このギャップがあるためにブレーキが利かない、ということはないのですが、私は長年このギャップが気になってしかたがない。

実際これをノギスで測ってみると、ブレーキ本体の寸法がなんともシャッキリしないファジーな寸法であがっています。

この宙に浮いた、「中途差込」が弛まないために締め付けのバーチカル・ボルトには弛み留め塗料が塗られています。このブッシュ状になった部分はフレーム台座に対して回転するわけではないので、通常は弛みませんが、これを固定するボルトにゆるみ止めが塗られるということは、「弛んだ事例があった」ということでしょう。

かつて、マファックやCLBなどには一切弛みどめは塗られていませんでした。昔のブレーキでボルトが弛んだ経験はありません。

ところが、この最近の「中途差込」構造にブレーキ台座取り付けのキャリアをつけて山岳サイクリングでダートを走ったりすると、てきめんに弛む。じつは27号はそれに泣かされました。カラーをかませて長いボルトを使うと言う手もなきにしもあらずですが、それでもネジの切ってあるほうのウケの端面にボルトが接触しない、という固定のやりかたが、機械的によいやりかただとは私には思えない。また、カンティ・ブレーキ本体の内側のスリーブに対してスプリングがかけてあるので、構造上、カラーをかませると良くない要素も出てきます。

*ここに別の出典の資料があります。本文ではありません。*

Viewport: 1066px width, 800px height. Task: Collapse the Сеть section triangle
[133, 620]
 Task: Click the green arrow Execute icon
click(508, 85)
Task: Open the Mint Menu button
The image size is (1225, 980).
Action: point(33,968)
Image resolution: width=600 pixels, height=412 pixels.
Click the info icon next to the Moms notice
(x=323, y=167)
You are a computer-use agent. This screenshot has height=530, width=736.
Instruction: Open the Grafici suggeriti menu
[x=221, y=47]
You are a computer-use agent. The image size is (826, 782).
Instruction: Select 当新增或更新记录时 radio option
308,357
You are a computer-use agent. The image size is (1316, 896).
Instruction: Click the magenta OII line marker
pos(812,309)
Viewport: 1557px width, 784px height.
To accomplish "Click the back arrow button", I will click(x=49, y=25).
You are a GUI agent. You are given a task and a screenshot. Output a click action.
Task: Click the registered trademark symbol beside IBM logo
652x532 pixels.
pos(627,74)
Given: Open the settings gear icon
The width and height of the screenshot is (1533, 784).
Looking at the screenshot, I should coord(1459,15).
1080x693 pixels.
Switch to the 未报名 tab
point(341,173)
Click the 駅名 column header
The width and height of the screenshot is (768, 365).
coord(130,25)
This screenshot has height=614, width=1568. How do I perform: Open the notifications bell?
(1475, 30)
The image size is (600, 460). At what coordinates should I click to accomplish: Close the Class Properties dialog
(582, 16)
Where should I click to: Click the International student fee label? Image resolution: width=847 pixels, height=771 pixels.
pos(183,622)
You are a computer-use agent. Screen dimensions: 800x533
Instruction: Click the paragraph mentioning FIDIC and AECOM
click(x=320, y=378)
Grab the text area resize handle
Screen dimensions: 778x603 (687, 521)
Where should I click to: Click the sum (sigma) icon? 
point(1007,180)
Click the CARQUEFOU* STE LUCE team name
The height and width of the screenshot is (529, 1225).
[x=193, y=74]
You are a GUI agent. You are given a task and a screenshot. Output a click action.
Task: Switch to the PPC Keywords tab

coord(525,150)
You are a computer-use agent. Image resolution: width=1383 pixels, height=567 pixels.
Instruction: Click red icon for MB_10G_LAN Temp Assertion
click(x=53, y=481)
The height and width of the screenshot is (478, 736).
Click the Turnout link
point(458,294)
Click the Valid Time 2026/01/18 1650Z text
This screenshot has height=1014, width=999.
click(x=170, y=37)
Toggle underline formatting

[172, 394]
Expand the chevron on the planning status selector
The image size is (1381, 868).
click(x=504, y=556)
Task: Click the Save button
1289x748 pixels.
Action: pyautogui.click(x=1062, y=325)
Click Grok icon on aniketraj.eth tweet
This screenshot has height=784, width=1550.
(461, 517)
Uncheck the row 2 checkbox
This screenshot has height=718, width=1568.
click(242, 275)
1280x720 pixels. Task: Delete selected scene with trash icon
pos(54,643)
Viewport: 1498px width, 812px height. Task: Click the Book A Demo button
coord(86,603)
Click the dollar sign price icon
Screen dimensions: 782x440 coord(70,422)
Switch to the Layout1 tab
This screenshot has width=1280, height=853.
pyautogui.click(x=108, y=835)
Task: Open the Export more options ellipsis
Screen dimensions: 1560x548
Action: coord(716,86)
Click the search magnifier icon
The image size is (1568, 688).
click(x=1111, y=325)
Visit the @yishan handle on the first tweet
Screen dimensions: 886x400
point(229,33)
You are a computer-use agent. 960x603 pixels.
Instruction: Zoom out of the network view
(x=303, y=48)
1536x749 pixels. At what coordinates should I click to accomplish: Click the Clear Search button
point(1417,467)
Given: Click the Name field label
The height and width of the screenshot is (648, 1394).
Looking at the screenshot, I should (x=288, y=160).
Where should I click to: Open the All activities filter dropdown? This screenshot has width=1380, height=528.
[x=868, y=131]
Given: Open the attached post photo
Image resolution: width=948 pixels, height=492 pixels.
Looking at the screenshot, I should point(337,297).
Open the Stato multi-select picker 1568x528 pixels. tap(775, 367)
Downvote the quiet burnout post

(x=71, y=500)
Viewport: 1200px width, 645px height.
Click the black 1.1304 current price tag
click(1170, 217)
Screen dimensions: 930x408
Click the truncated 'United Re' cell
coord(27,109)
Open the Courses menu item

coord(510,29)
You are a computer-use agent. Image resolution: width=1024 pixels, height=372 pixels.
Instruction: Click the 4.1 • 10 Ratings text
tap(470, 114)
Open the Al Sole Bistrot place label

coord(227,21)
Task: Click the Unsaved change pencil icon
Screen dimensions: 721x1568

この規格の台座の直付けカンティは、フランスのマファックが1947年にやりはじめた(1948年??とにかく1940年代末です)。

以来、CLBもダイアコンペもワインマンも、アルテンバーガーも、サンツアーも、ポールも、ミスターコントロールも、プロマックスも、カンパニョーロも、みんな同じ台座でやってきました。

私はどうも、この「国産のファジーな隙間」が気になって仕方がない。どんな町工場の機械加工屋に訊いても、「ここに隙間があるのにブルーのゆるみ止め塗料塗って締めるのと、こっちの『つらいち』でゆるみ止め塗料ぬって締めこむのと、どっちが弛みませんか?」と訊けば、隙間のないほうと答えると思います。

また、私はどうも「経年劣化で割れたり粉を吹いたり脆くなったりするプラスチックが多用された設計が好きになれない」。

なんだかズボンのなかでパンツのゴムが切れてひっかかっているような、なんともいえない気持ちの悪さを現代部品に感じます。